Unspent Transaction Output — or — “UTXO” as they are more commonly referred to, is an integral part of how Bitcoin and Bitcoin-based cryptocurrency transactions occur. In this article, we will cover the basics of how they function and give some examples of how they play their part in a blockchain. We will use Vidulum as an example!
When you look at your balance in a wallet, your total balance is shown. For the sake of example — let's say you have a balance of 1000 VDL in your Vidulum wallet that you have saved up. Although your total balance is 1000, the VDL is actually split up into different sized UTXO’s — that when added together equal 1000.
The size of each UTXO will vary. For example, you could have five 200 VDL UTXO’s (5 x 200 = 1000), or; one 750, one 200, one 40, and one 10 VDL sized UTXO’s (750 + 200 + 40 + 10 = 1000) and so on. All of the UTXO’s spanning the entire blockchain (everyone's “coins”) is known as the UTXO set. The subset of UTXO’s that comprise your wallet is referred to as a reference UTXO set.
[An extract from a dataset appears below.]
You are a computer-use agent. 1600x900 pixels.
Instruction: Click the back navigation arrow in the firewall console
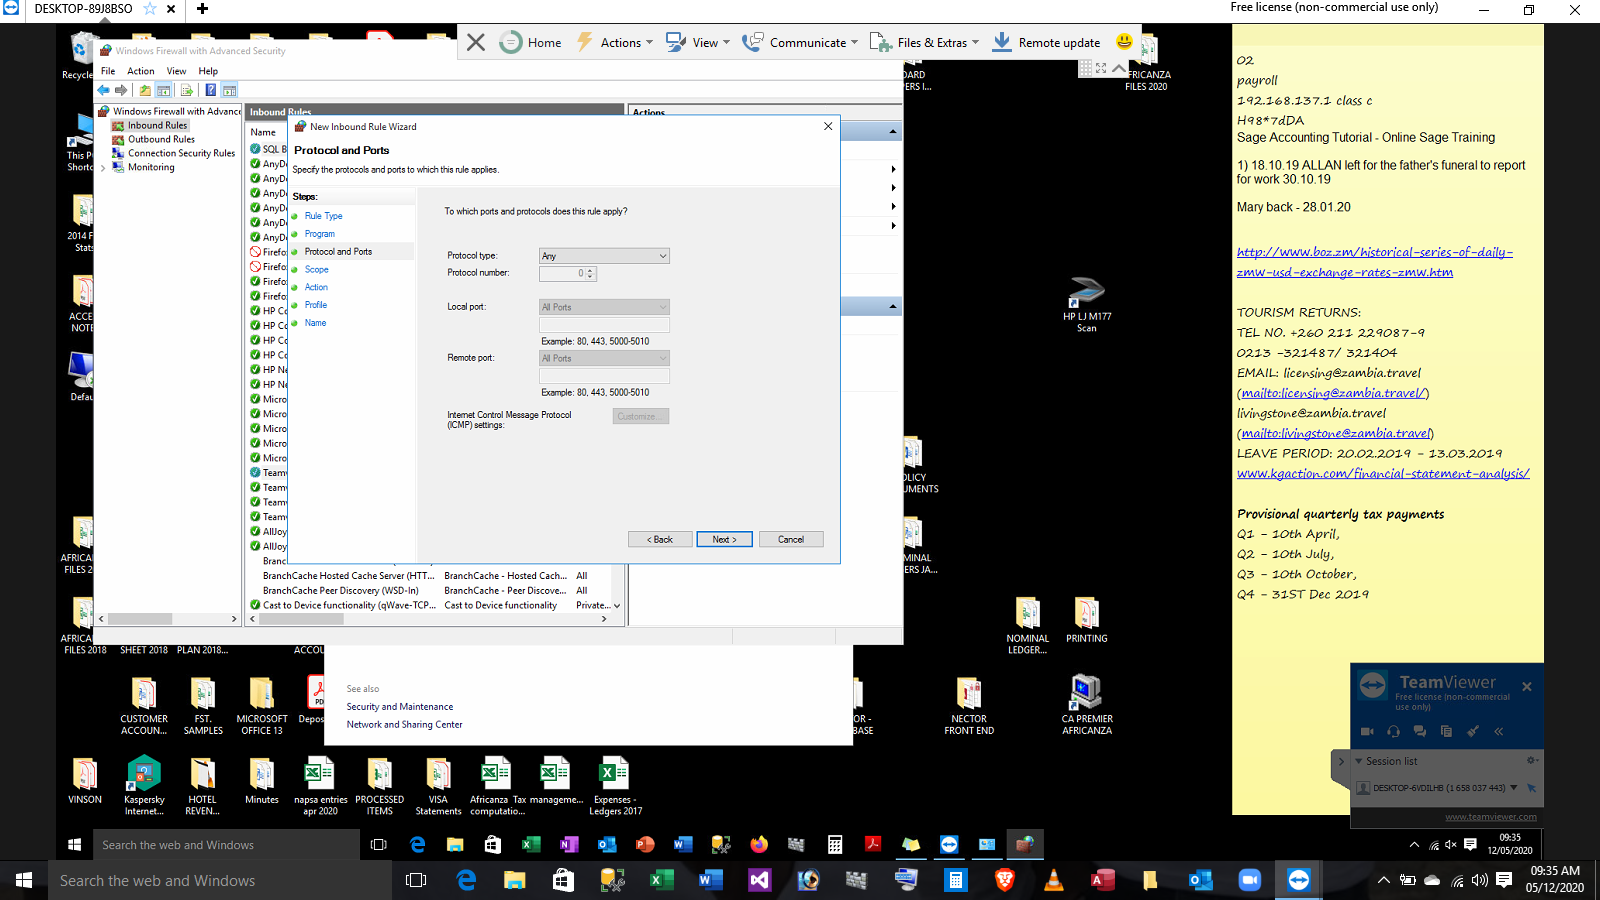(102, 89)
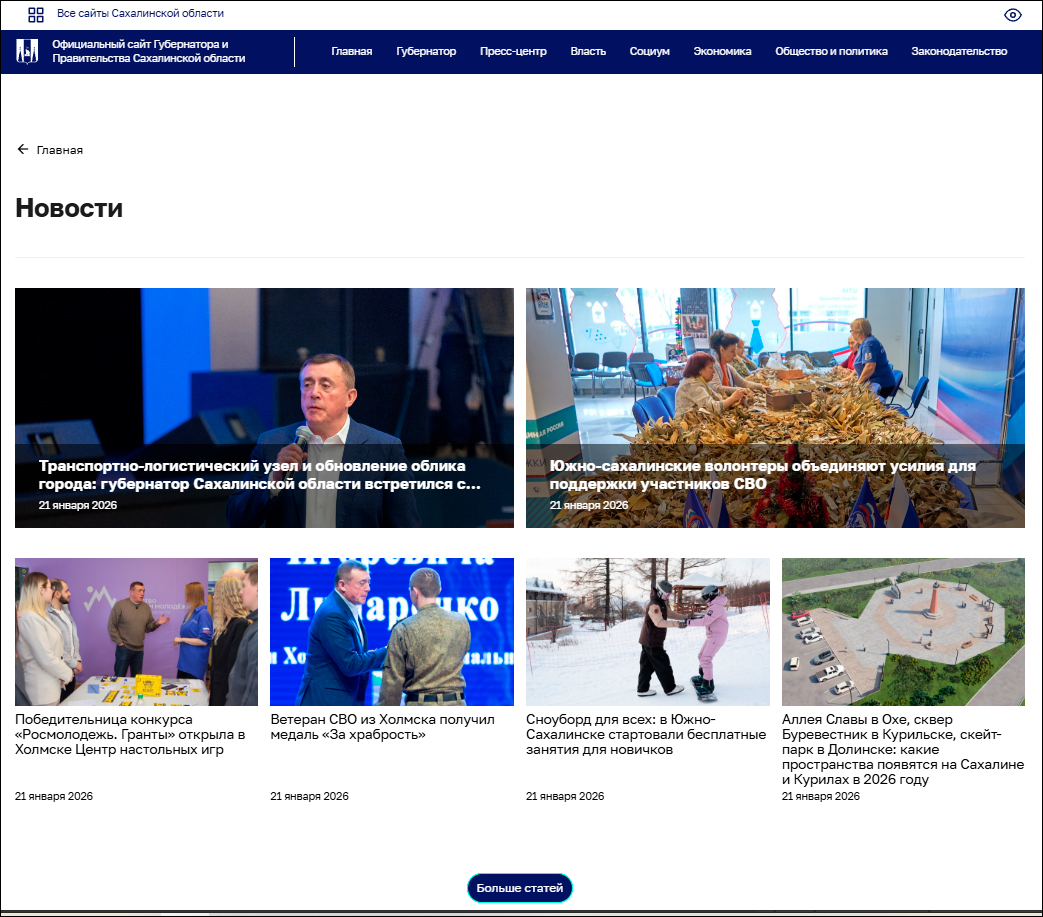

Keep in mind that UTXO’s are not necessarily whole numbers (Vidulum, like Bitcoin, uses the standard 8 decimal points, aka ‘satoshis’) in fact most of the time they are not, but for the scope of this article we will use whole numbers to more easily demonstrate how they work.
One important thing to understand is that a UTXO cannot be “split” — each UTXO must be spent in its entirety.
Let’s walk through how that looks.
Continuing with the example wallet with a 1000 VDL balance, let’s say the user wishes to send 825 VDL to a friend. Also, let's assume that the local reference UTXO set is the four UTXO’s mentioned above; 750, 200, 40, and 10. When the user sends the 825 VDL, behind the scenes, the wallet will look through the available UTXO’s and combine the ones needed to satisfy sending 825 VDL. Because they cannot be split (much like how you cannot cut a dollar bill in half) the wallet will typically use the smallest number of, and smallest size UTXO’s needed to equal at least 825 VDL. Depending on the wallet, the process of deciding which UTXO to use may differ — however, the above method is common. As a regular user, in most cases, you have no control over this.
So, in this example, we have both the 750 VDL and 200 VDL UTXO’s. In this case, these two are the only ones that can be combined to get to 825 — no matter how you add the four up, the 40 and 10 UTXO’s don’t fit, so they will be ignored. Together, these two UTXO’s equal 950 VDL. So what happens to the extra VDL?
This is where the concept of change, and “change addresses” are introduced. When the user sends the 825 VDL, both the 750 and 200 UTXO’s are used. The remainder, in this case, 125 VDL (950-825 = 125) will be sent back to the sender as change. Depending on the wallet, the change will be sent back to the same address it was sent from, or another new address will be created to accept the change. This is where the term “change address” originates.
In doing so, two new UTXO’s are created — the 825 VDL going to the recipient, and the change of 125 VDL.
What if the user wanted to send another amount, say 45 VDL to a friend? Well, the same process occurs, the wallet would typically choose the 10 and 40 VDL UTXO’s (the smallest amount of and smallest sized UTXOs to satisfy the amount of 45; as 10 + 40 = 50) and both UTXO’s would be spent. The 45 VDL would go to the recipient, and the remainder of 5 VDL would be returned as change (50-45 = 5) to the sender's wallet.
Below you can see this in action. This is a snip from the Vidulum block explorer. You can see the 31112.76376313 VDL UTXO, being used to send exactly 15,000 VDL to another address, and the remainder of 16112.76276313 VDL being sent back to the same sending address as change.
One thing to note when sending from exchange addresses, most times your transaction will get sent as part of a batch of transactions (multisend) so when looking on a block explorer it will not always be so obvious.
A great analogy for the concept of UTXO’s and change is fiat currency (dollar bills and coins). Firstly, they cannot be physically split, and second, when you spend a bill that is more than the total needed for the recipient, one gets change back. For example, if you have a $5.00 bill, and use it to pay for a donut that costs $1.25, you have to use the whole $5 dollar bill and would receive $3.75 in change, and you would put that change back in your wallet.